Susan, I wish I'd been a librarian. We make all the library sales (Cathy mentioned getting rid of books to make room for more) and though that's sad for the library and authors ... our good fortune!

Jamie, thanks. There are so many things I want to do!

Charity Bradford said...

Sometimes I want people to just tell me what to do, but thank goodness with writing I can do it for fun. I used to have a plan, but things do change. My plan now is to write the stories that make me happy. If they get published at some point...bonus! I'm willing to work hard but in the end, getting published is not going to control my level of happiness.

Good luck finding what you really want as your career.

Holli Moncrieff said...

I can totally relate to this. I've wanted to be a novelist since I was five. But then I became a journalist.
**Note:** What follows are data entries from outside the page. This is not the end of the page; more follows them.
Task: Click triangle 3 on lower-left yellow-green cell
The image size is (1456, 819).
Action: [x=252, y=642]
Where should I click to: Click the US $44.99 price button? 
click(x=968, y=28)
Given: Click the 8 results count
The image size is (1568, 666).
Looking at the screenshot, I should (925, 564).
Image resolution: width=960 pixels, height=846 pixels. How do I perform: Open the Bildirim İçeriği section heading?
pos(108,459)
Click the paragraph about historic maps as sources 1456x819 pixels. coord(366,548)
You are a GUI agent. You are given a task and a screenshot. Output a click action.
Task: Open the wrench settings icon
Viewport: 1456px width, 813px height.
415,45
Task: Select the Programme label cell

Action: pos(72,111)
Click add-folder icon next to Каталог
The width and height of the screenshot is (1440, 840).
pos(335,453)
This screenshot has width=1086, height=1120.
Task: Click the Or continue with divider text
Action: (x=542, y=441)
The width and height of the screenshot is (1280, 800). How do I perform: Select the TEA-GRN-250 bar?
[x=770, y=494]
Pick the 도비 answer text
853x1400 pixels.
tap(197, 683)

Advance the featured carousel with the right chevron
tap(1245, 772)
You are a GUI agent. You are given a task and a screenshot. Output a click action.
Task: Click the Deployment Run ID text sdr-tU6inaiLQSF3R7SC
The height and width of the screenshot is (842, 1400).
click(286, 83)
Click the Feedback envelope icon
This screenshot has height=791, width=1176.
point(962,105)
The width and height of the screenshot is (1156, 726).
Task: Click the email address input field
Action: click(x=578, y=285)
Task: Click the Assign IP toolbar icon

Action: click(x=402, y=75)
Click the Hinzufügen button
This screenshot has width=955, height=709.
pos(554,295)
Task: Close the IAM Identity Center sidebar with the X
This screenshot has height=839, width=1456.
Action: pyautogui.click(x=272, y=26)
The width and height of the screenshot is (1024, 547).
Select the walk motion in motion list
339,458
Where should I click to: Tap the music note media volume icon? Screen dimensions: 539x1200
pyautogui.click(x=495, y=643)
It's so much easier to write what I'm told, collect my pay cheque, and be happy (if unfulfilled).

I too am confused over which direction is best to take. I'd like to be traditionally published before I try e-publishing, but agent or not? Small press or big press? There's so many choices…it's hard to know the right thing to do. But at least we have choices now. That's a bonus…at least, once we can make up our minds. :)

Ciara Ballintyne said...

I have a legal career, but I can't say that I have a writing career - I'd like to, but I'm just not sure that my writing justifies the name just yet.